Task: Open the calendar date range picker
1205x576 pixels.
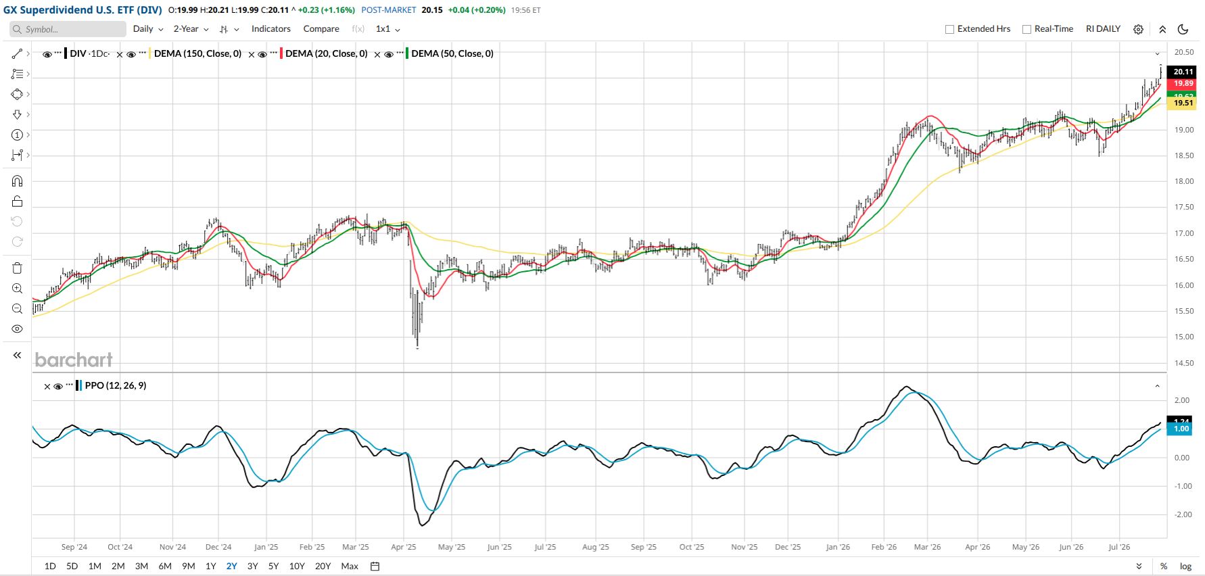Action: coord(375,566)
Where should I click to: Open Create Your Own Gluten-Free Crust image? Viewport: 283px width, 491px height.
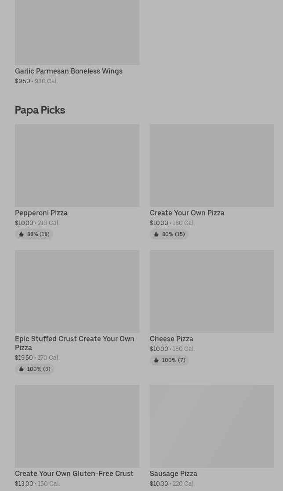77,426
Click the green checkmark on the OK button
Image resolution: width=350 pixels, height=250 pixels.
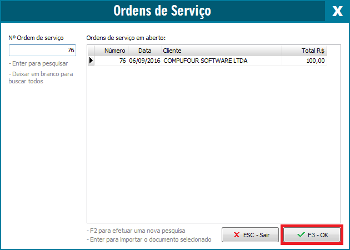click(301, 235)
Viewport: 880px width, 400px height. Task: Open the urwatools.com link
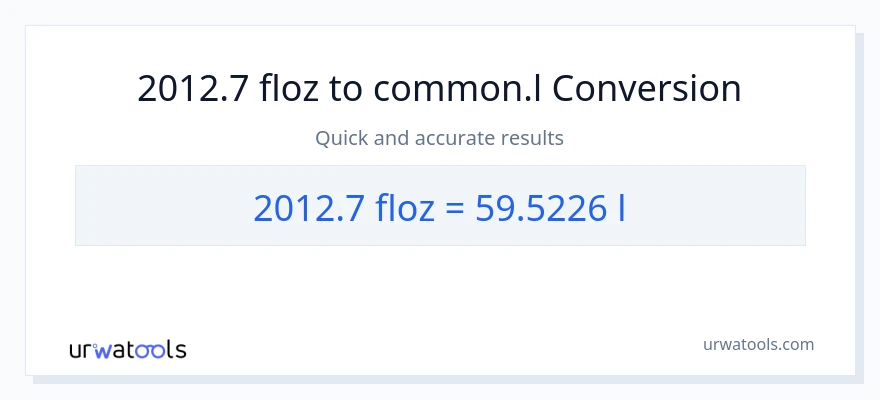pos(757,344)
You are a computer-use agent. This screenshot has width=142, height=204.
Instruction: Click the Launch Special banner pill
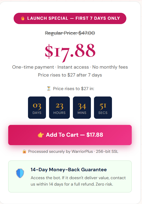point(70,18)
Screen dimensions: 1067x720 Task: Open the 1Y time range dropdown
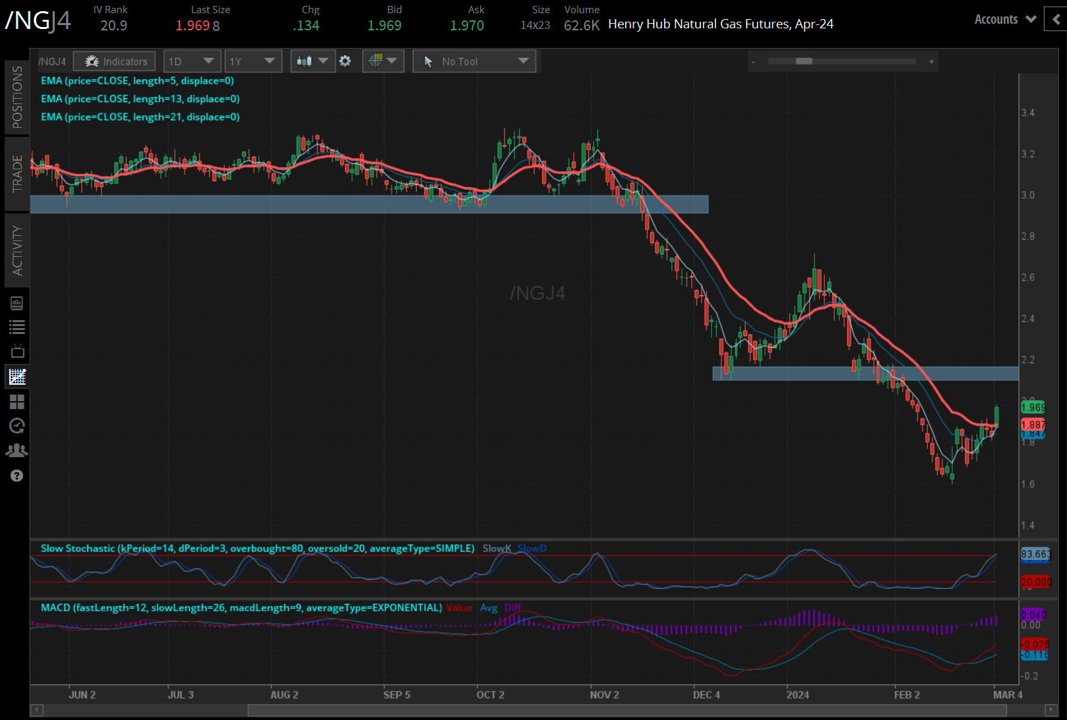click(x=253, y=61)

PROMPT:
Leave the pictures out and reproduce exactly the lines from the top of the listing above through the line with "Click the green checkmark on the OK button".

WRITTEN RESPONSE:
Task: Open the calendar date range picker
1205x576 pixels.
Action: coord(375,566)
Where should I click to: Open Create Your Own Gluten-Free Crust image? Viewport: 283px width, 491px height.
77,426
Click the green checkmark on the OK button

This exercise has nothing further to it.